EXERCISE GOAL >> Please return the lines below verbatim, beginning at the one that has "For every named" and stopping after the one that has "[Open Search Bar] (1282, 27)", and add no other lines.

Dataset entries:
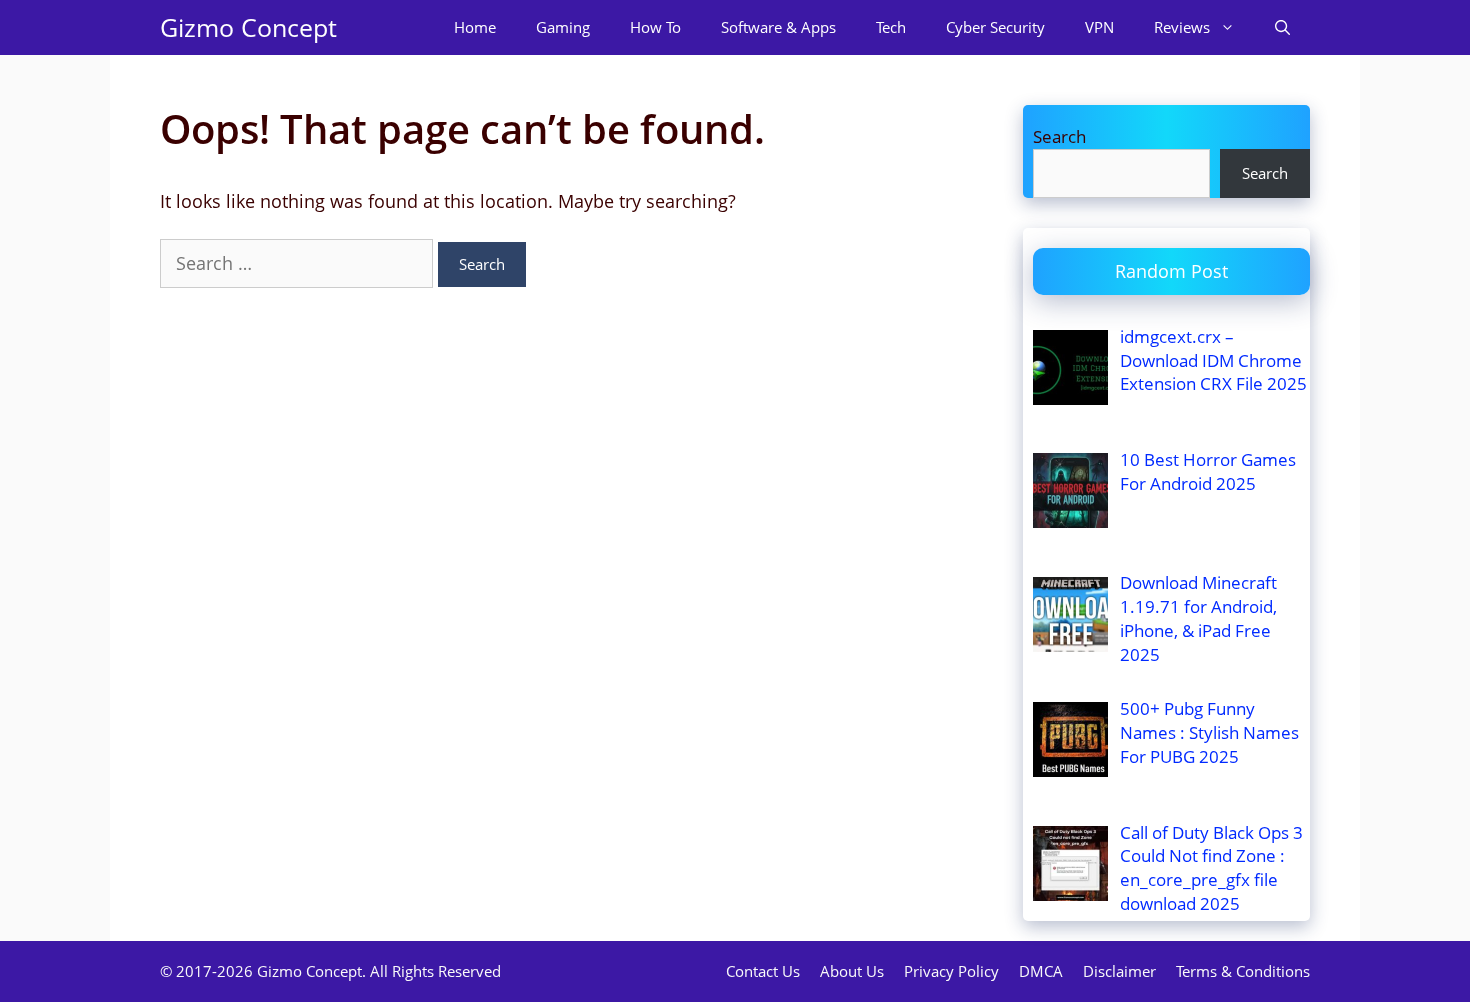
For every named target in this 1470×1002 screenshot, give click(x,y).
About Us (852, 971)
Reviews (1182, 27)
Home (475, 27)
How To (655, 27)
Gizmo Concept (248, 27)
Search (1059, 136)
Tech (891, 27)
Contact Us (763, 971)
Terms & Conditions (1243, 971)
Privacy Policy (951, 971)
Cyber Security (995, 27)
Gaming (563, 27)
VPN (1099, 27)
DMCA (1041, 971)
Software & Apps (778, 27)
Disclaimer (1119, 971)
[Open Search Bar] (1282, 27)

==

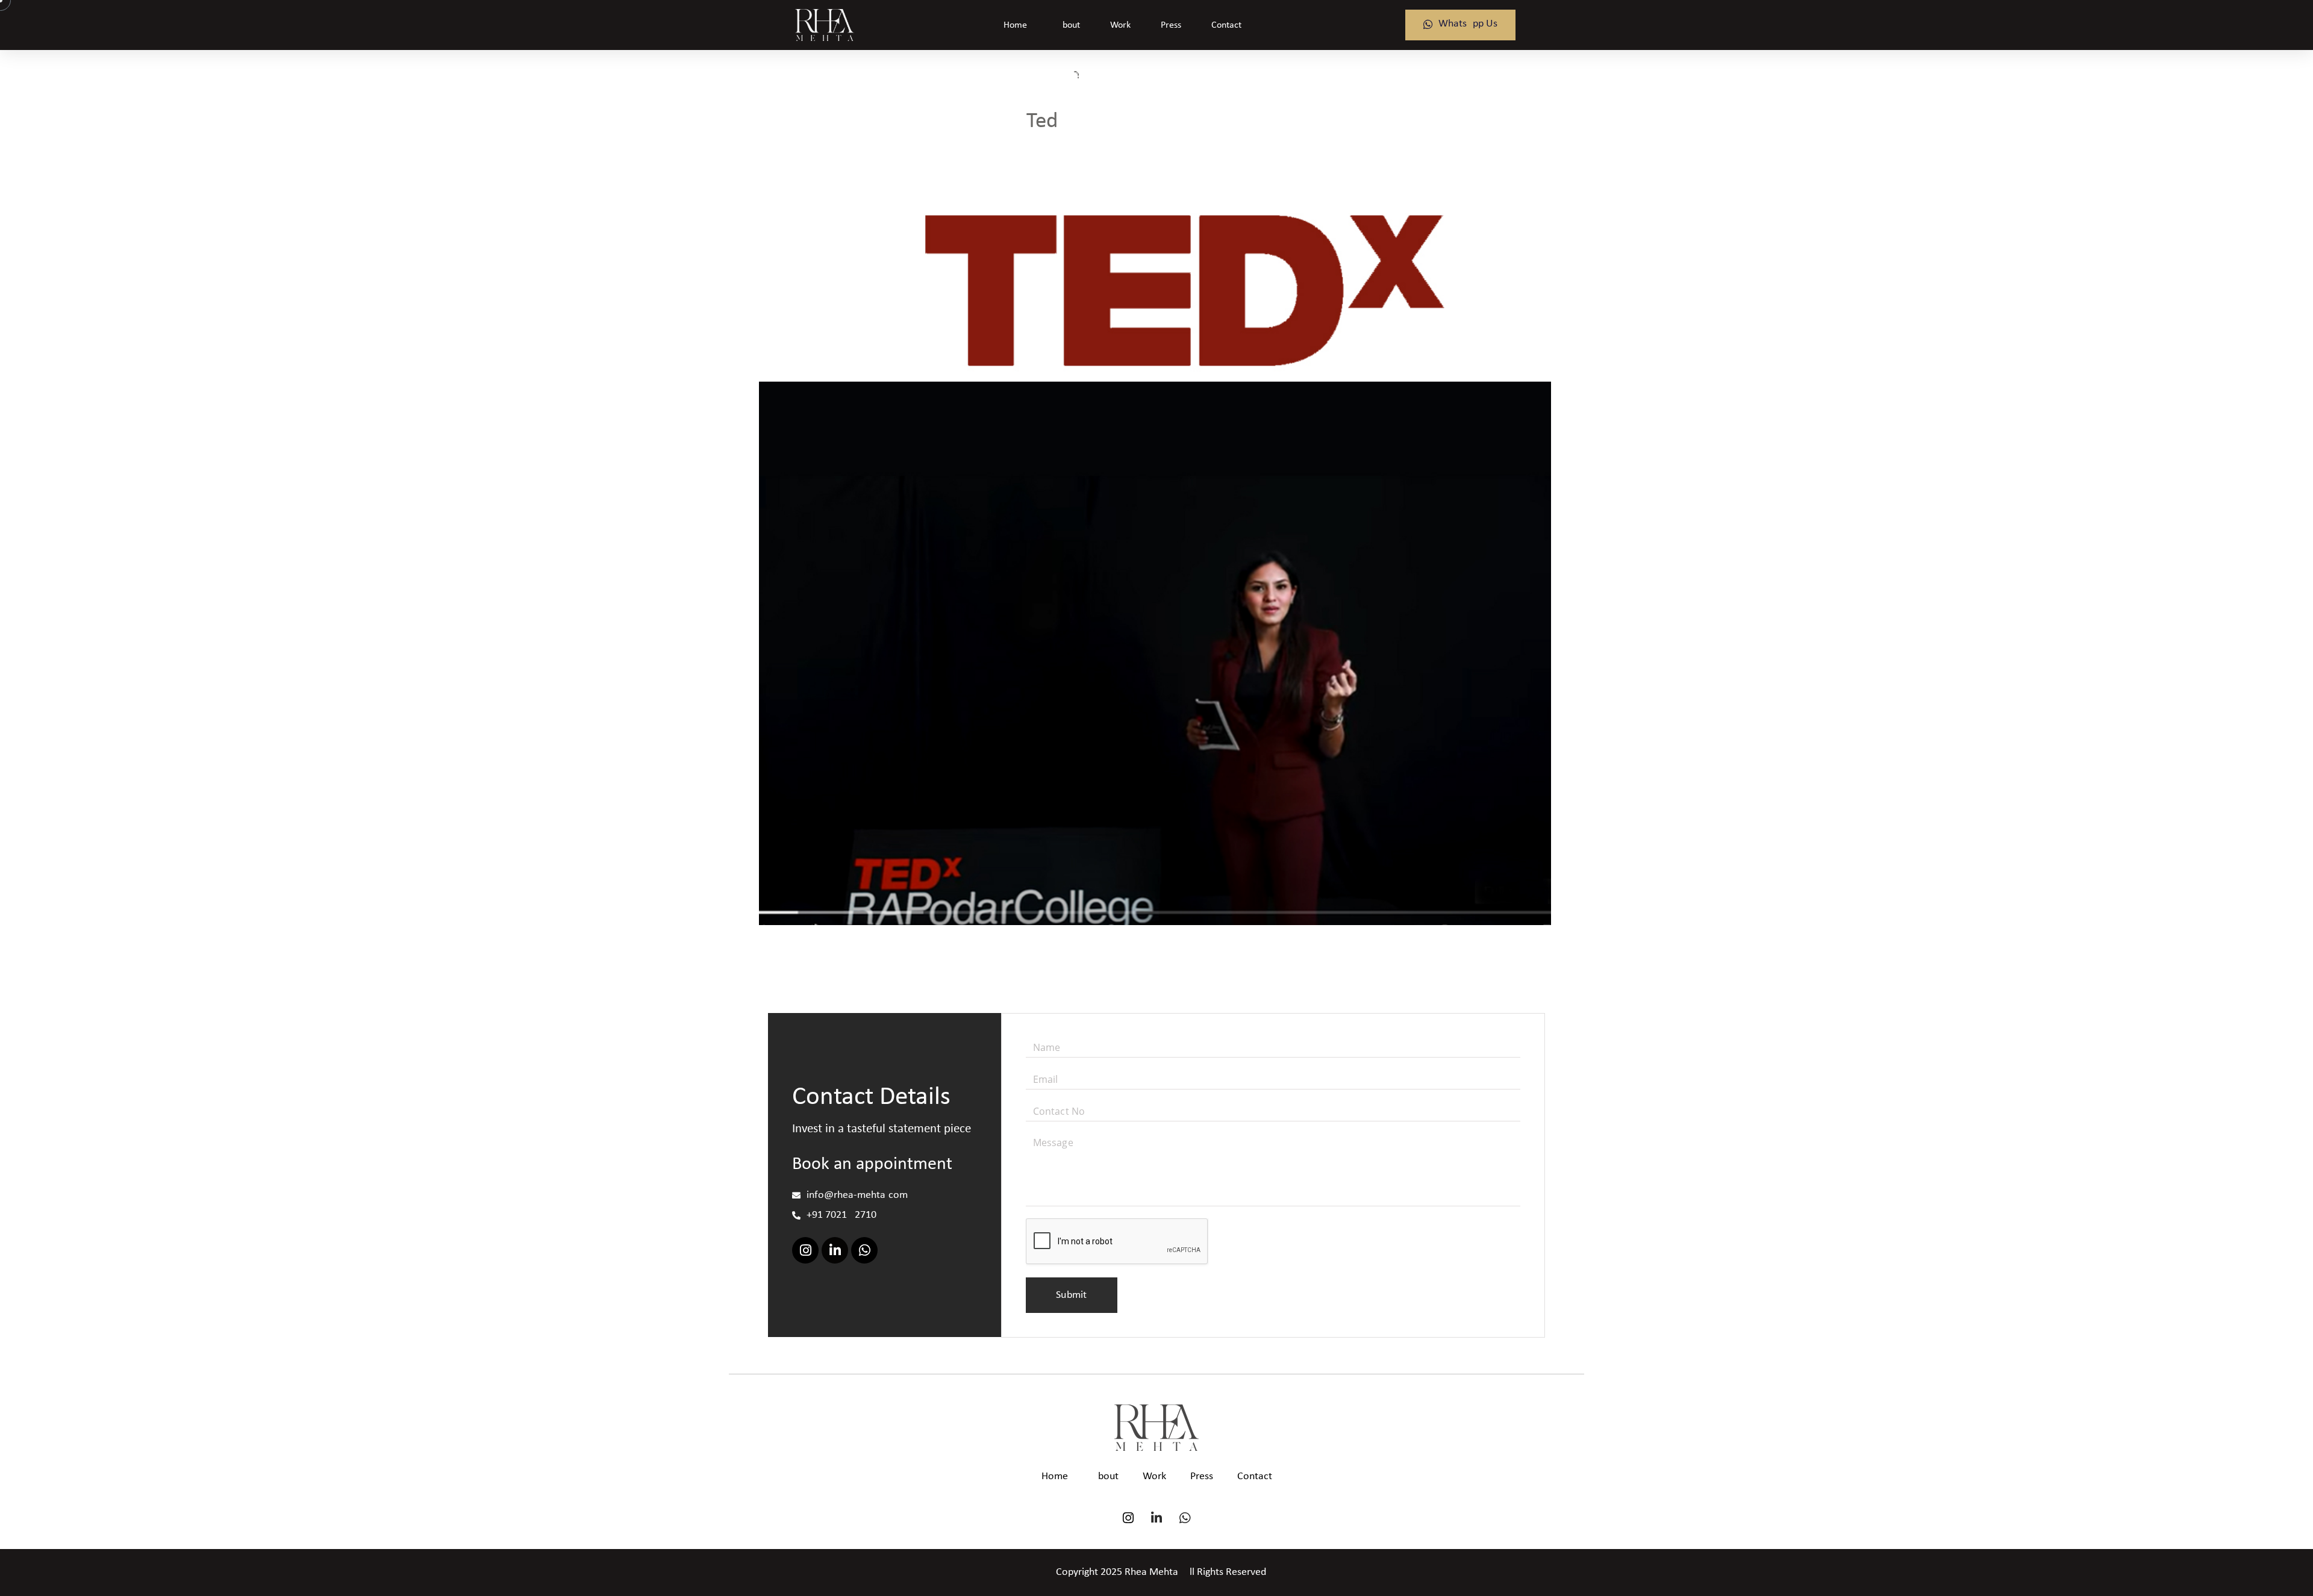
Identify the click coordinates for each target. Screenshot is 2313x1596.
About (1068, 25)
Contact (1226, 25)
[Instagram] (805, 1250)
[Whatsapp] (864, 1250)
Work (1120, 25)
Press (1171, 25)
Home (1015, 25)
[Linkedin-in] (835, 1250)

ANSWER BOX >>
For every named target in this 1470×1002 screenshot, give click(x,y).
About Us (852, 971)
Reviews (1182, 27)
Home (475, 27)
How To (655, 27)
Gizmo Concept (248, 27)
Search (1059, 136)
Tech (891, 27)
Contact Us (763, 971)
Terms & Conditions (1243, 971)
Privacy Policy (951, 971)
Cyber Security (995, 27)
Gaming (563, 27)
VPN (1099, 27)
DMCA (1041, 971)
Software & Apps (778, 27)
Disclaimer (1119, 971)
[Open Search Bar] (1282, 27)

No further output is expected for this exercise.